--- START ---

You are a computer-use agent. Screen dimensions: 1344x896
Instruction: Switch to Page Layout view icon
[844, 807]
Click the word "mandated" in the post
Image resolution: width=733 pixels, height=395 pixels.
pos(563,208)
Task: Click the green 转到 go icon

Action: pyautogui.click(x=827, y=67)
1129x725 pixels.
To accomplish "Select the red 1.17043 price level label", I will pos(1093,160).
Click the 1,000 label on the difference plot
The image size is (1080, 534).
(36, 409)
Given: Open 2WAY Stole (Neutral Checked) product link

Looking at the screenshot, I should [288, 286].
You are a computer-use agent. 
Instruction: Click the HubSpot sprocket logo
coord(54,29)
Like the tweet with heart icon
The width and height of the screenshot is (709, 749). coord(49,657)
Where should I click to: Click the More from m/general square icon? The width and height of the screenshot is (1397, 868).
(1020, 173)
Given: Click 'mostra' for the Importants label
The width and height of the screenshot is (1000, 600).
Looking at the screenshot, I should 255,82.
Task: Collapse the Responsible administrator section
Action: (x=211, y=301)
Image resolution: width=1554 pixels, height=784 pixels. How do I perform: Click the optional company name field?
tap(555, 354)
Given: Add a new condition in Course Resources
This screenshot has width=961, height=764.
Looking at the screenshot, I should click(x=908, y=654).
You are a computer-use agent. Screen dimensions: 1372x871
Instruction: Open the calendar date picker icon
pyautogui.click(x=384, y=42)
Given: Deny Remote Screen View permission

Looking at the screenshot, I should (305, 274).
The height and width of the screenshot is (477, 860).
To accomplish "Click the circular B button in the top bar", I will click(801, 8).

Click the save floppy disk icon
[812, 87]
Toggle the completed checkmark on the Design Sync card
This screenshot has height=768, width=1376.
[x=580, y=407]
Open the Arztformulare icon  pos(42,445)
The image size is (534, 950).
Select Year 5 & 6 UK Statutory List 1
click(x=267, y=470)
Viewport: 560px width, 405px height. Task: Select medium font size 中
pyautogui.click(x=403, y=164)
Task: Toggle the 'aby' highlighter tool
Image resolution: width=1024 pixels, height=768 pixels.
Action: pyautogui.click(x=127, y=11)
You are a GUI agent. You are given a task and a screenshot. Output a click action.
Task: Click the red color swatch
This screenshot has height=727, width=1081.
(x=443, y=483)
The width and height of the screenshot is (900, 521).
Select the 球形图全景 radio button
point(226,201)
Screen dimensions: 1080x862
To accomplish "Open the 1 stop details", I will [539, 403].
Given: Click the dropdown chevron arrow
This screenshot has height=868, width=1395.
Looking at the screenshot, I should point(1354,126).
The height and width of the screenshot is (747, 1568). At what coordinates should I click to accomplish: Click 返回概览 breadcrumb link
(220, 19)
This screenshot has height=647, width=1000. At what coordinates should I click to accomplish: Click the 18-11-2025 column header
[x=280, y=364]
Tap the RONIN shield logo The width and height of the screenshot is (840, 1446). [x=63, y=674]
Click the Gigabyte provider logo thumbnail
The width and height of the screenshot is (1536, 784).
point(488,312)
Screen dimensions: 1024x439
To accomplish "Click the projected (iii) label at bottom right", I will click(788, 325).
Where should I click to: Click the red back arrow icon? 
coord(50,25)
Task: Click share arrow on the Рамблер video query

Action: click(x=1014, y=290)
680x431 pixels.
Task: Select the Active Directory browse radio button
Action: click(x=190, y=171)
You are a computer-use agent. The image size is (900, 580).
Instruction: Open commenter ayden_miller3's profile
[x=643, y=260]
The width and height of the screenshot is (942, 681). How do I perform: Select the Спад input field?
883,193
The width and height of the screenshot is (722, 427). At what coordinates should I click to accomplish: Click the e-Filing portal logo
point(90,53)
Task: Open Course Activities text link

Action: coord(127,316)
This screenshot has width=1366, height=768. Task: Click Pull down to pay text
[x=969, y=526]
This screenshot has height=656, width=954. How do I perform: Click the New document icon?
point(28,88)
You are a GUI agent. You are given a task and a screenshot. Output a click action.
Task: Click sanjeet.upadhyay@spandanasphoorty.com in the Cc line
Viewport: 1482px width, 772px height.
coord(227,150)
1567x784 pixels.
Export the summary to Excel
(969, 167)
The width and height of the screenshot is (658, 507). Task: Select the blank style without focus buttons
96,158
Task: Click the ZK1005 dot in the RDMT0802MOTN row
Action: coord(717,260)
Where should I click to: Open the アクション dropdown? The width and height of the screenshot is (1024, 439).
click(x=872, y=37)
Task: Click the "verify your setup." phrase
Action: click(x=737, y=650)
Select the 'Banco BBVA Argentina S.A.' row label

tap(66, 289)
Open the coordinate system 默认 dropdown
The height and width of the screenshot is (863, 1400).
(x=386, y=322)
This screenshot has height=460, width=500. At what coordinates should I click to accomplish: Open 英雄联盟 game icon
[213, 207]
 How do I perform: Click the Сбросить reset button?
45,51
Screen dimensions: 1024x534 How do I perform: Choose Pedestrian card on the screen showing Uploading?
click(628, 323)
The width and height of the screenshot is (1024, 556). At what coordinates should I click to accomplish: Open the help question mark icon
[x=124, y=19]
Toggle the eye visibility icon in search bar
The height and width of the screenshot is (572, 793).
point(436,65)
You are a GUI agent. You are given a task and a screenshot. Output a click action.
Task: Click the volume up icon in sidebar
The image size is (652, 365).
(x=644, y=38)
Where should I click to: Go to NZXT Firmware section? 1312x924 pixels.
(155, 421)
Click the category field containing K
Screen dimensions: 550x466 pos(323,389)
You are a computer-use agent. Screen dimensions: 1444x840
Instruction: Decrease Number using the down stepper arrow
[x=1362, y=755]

--- END ---

Copy every line of the data above, beginning with the first and ending with the line that contains "Open the Arztformulare", and give nothing more.

◆ Response below
You are a computer-use agent. Screen dimensions: 1344x896
Instruction: Switch to Page Layout view icon
[844, 807]
Click the word "mandated" in the post
Image resolution: width=733 pixels, height=395 pixels.
pos(563,208)
Task: Click the green 转到 go icon

Action: pyautogui.click(x=827, y=67)
1129x725 pixels.
To accomplish "Select the red 1.17043 price level label", I will pos(1093,160).
Click the 1,000 label on the difference plot
The image size is (1080, 534).
(36, 409)
Given: Open 2WAY Stole (Neutral Checked) product link

Looking at the screenshot, I should [288, 286].
You are a computer-use agent. 
Instruction: Click the HubSpot sprocket logo
coord(54,29)
Like the tweet with heart icon
The width and height of the screenshot is (709, 749). coord(49,657)
Where should I click to: Click the More from m/general square icon? The width and height of the screenshot is (1397, 868).
(1020, 173)
Given: Click 'mostra' for the Importants label
The width and height of the screenshot is (1000, 600).
Looking at the screenshot, I should 255,82.
Task: Collapse the Responsible administrator section
Action: (x=211, y=301)
Image resolution: width=1554 pixels, height=784 pixels. How do I perform: Click the optional company name field?
tap(555, 354)
Given: Add a new condition in Course Resources
This screenshot has width=961, height=764.
Looking at the screenshot, I should click(x=908, y=654).
You are a computer-use agent. Screen dimensions: 1372x871
Instruction: Open the calendar date picker icon
pyautogui.click(x=384, y=42)
Given: Deny Remote Screen View permission

Looking at the screenshot, I should (305, 274).
The height and width of the screenshot is (477, 860).
To accomplish "Click the circular B button in the top bar", I will click(801, 8).

Click the save floppy disk icon
[812, 87]
Toggle the completed checkmark on the Design Sync card
This screenshot has height=768, width=1376.
[x=580, y=407]
Open the Arztformulare icon  pos(42,445)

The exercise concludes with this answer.